Please decide whether each statement agrees with the Saxon streaming text below, answering yes or no and quoting the deciding words of the text exactly. (a) Saxon traditionally built the source tree with a pull pipeline. (b) During streamed evaluation, everything runs in push mode, driven by events from the XML parser. (c) Explaining the architecture of the implementation is the main purpose of the paper.

● SOURCE EXTRACT
## start
To understand the reason for such arbitrary restrictions, it is necessary to understand something of the architecture of the implementation: whose explanation, indeed, is the main purpose of this paper.
Traditionally, Saxon constructed the source tree using a push pipeline. XSLT instructions
were then interpreted, and by-and-large, they evaluated their XPath subexpressions
using a
pull pipeline of iterator objects navigating the source tree, and generated output
(including temporary trees) by pushing SAX-like events to a serializer or tree builder
pipeline. To implement streaming templates, this model has been turned upside-down,
almost
literally. During streamed evaluation, everything operates in push mode, driven by
events
coming from the XML parser. In effect, the code implementing a template rule operating
in
push mode is a Jackson inversion (Kay2009) of the code used to implement
the same template rule in the traditional architecture. This inversion is analogous
to
rewriting a top-down parser as a bottom-up parser: instead of the application being
in
control and making getNextInput()
## end
● RECORDED INFORMATION
## start
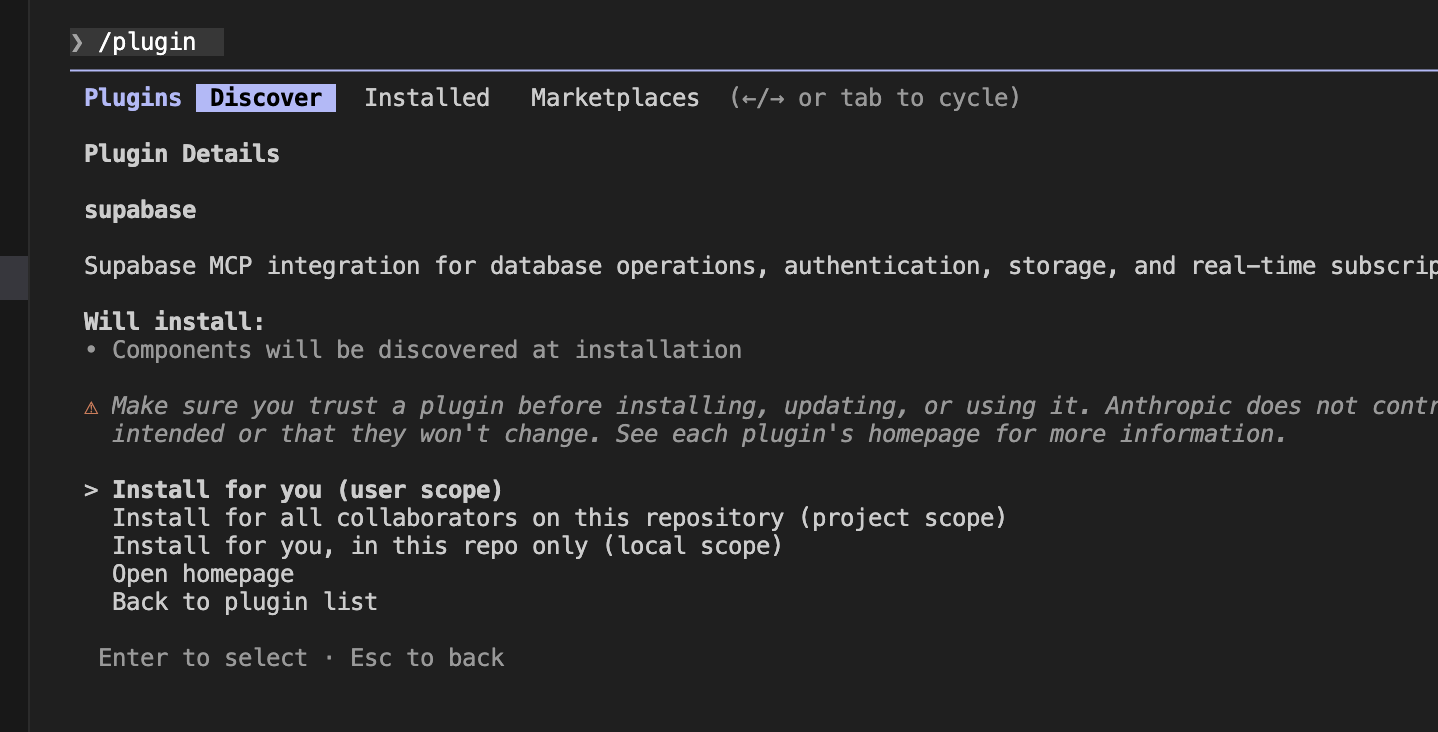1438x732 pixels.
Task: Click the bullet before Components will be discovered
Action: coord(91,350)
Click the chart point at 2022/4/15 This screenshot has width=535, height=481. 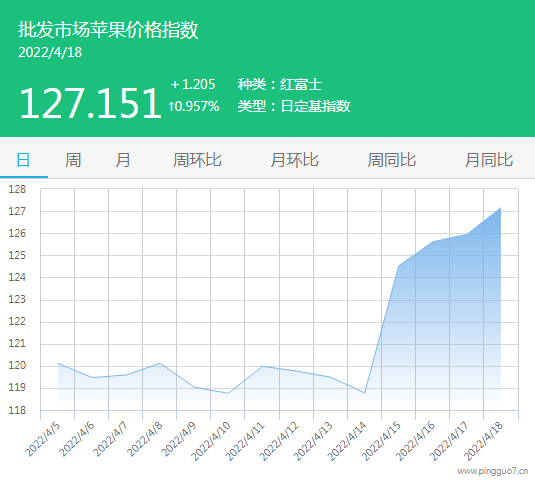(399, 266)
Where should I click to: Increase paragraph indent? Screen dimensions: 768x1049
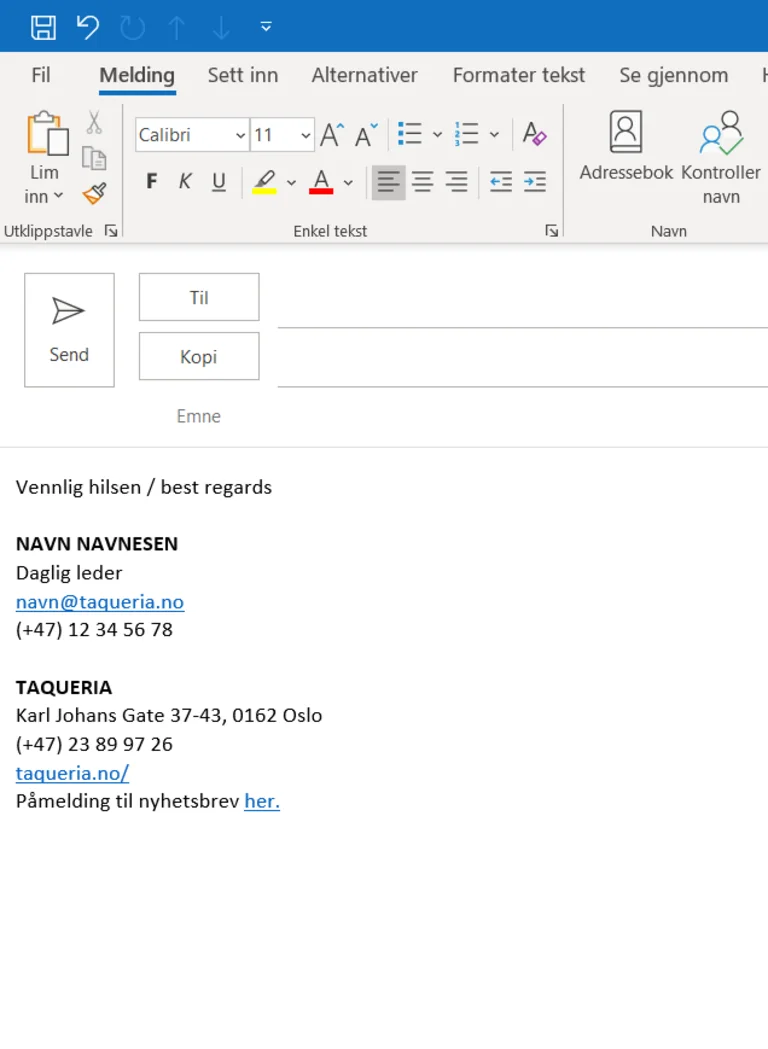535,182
## end
## start
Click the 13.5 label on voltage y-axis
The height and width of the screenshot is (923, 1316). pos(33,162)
## end
## start
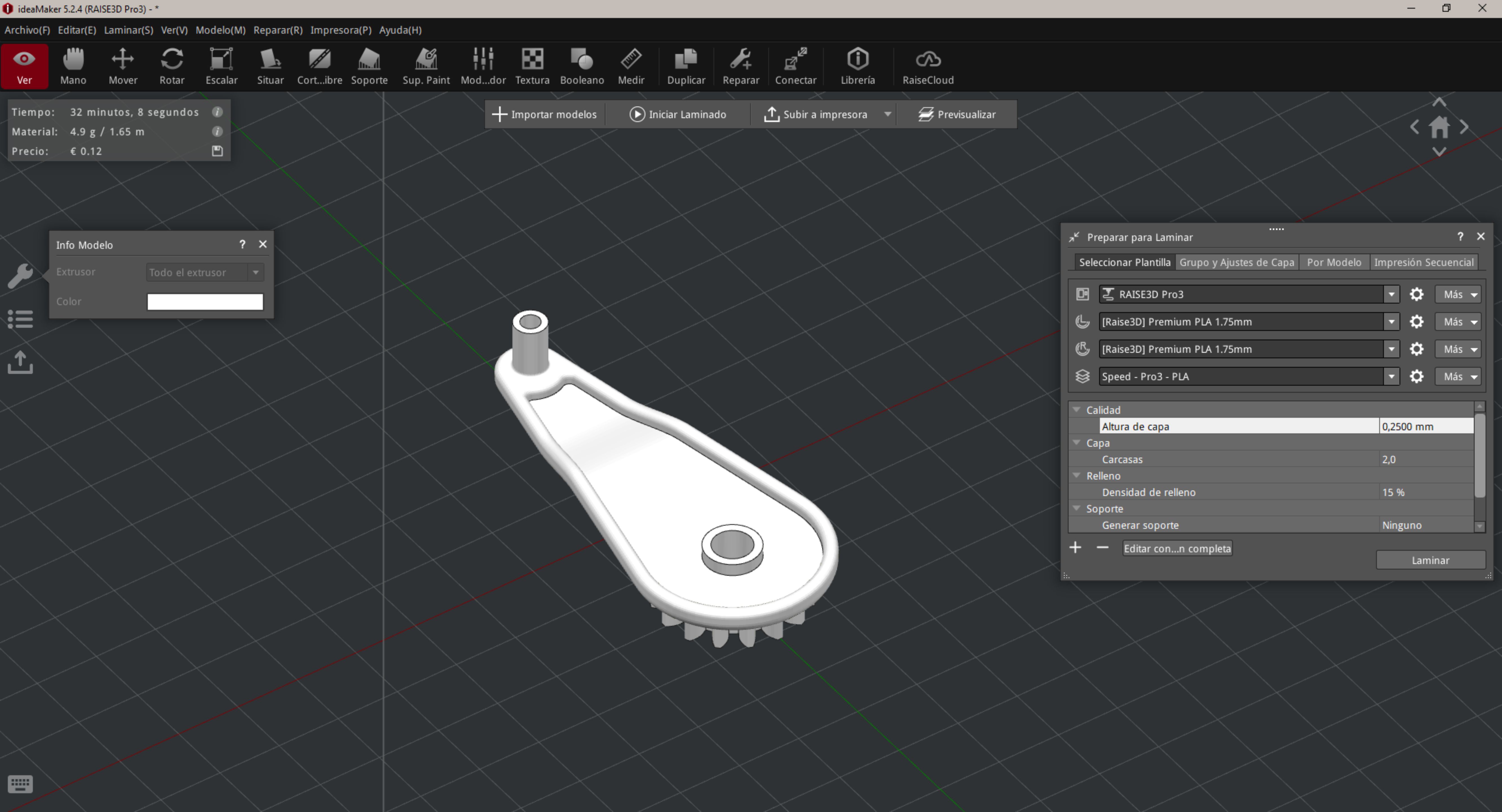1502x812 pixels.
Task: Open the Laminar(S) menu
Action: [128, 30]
## end
● RESPONSE TO THIS TASK
(a) No: "Traditionally, Saxon constructed the source tree using a push pipeline."
(b) Yes: "During streamed evaluation, everything operates in push mode, driven by events coming from the XML parser."
(c) Yes: "whose explanation, indeed, is the main purpose of this paper."